Provided text —
The most important question at this point is whether or not my wife and I should apply for my FM-2 by ourselves? One lawyer gave us a quote for $2,000.00. We cannot afford this. We don't want to try to attempt to do something that is too complicated for the average person. I petitioned on behalf of my wife for legal permanent residency in the U.S, and she successfully obtained a Green Card, Employment Authorization Card, and a Social Security Card. So, I'm not afraid of forms and spending time learning about the process. It's just that we heard a scary story of a bureaucratic nightmare from a friend who attempted to do this FM-2 process without a lawyer. So, we are worried. 

My wife and I would sincerely appreciate any and all advice regarding the advisability of doing this FM-2 application ourselves, vs. a lawyer doing it for us. 

Thanks for your help and advice in this matter. 

Vortexijah




makaloco said:


> Vortexijah:
> 
> 1. You didn't specify your current migratory status. I believe you would have to have an FM3 "lucrativa" in order to work legally while applying for the FM2.

Entries provided —
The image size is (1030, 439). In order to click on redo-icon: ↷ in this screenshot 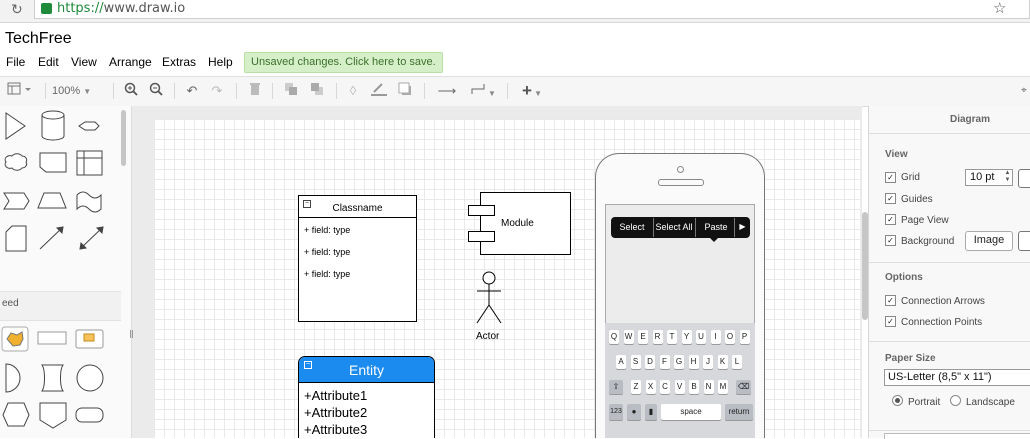, I will do `click(217, 91)`.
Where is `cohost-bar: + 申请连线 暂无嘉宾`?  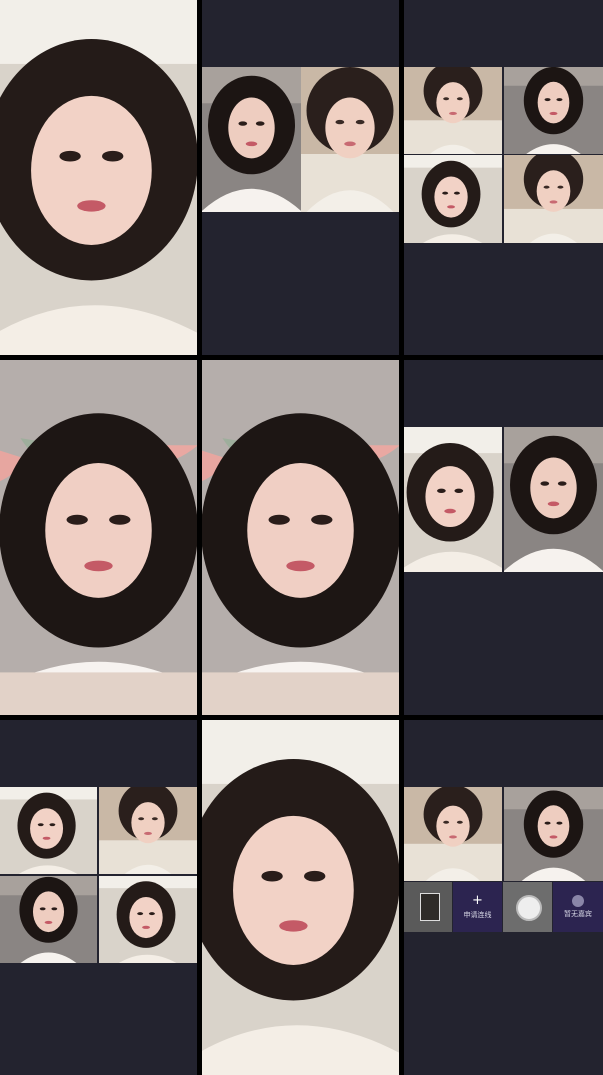 cohost-bar: + 申请连线 暂无嘉宾 is located at coordinates (504, 907).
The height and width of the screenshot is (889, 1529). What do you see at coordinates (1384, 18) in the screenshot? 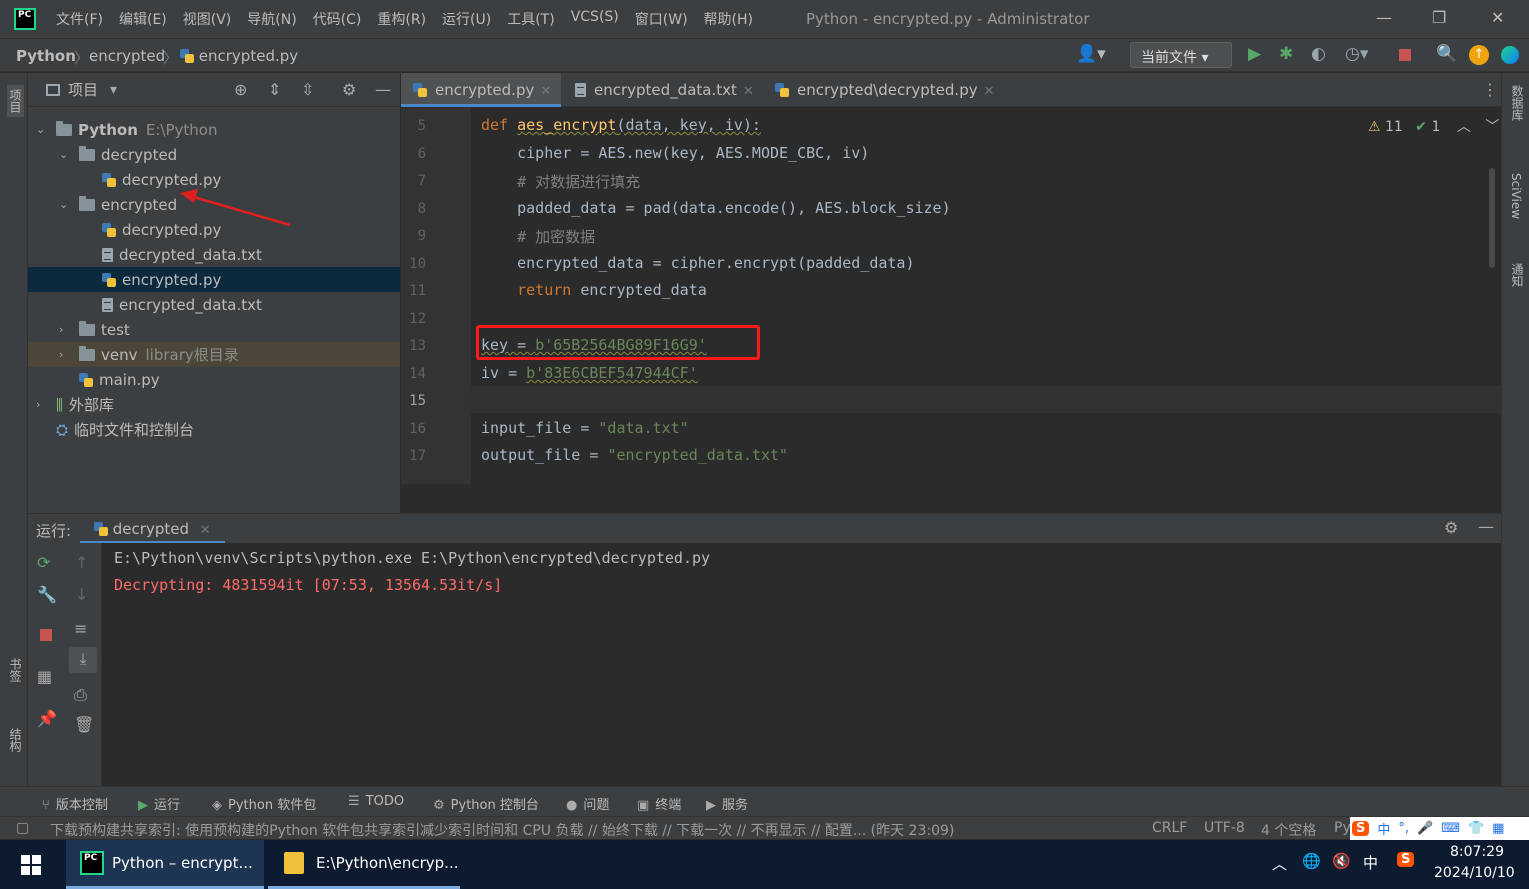
I see `minimize-button: —` at bounding box center [1384, 18].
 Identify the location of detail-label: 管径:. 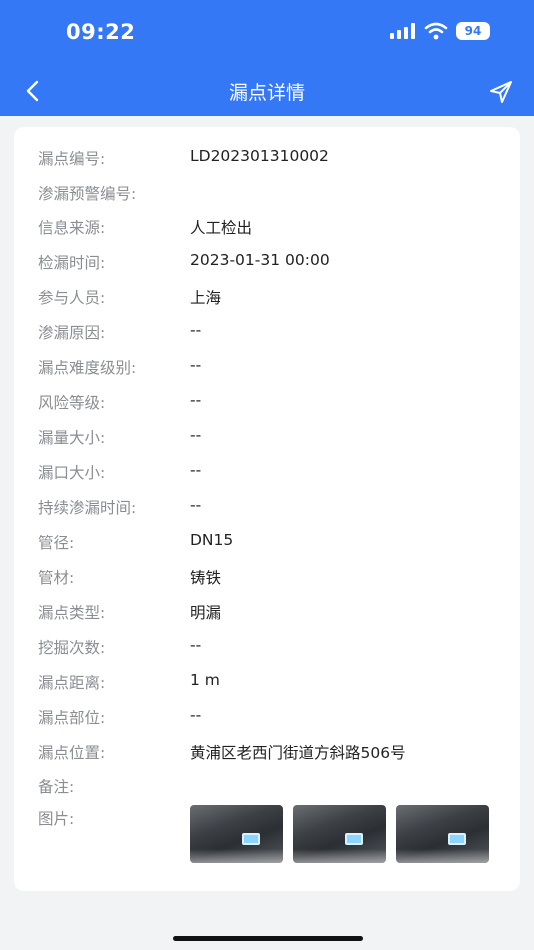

Problem —
Revise the FM-2 forum post, starting at "The most important" and ending at "we are worried.", so that "lawyer" is replaced with "attorney" throughout that span. The entries are independent material, unrelated to the FM-2 forum post.

Response to the exercise —
The most important question at this point is whether or not my wife and I should apply for my FM-2 by ourselves? One attorney gave us a quote for $2,000.00. We cannot afford this. We don't want to try to attempt to do something that is too complicated for the average person. I petitioned on behalf of my wife for legal permanent residency in the U.S, and she successfully obtained a Green Card, Employment Authorization Card, and a Social Security Card. So, I'm not afraid of forms and spending time learning about the process. It's just that we heard a scary story of a bureaucratic nightmare from a friend who attempted to do this FM-2 process without a attorney. So, we are worried.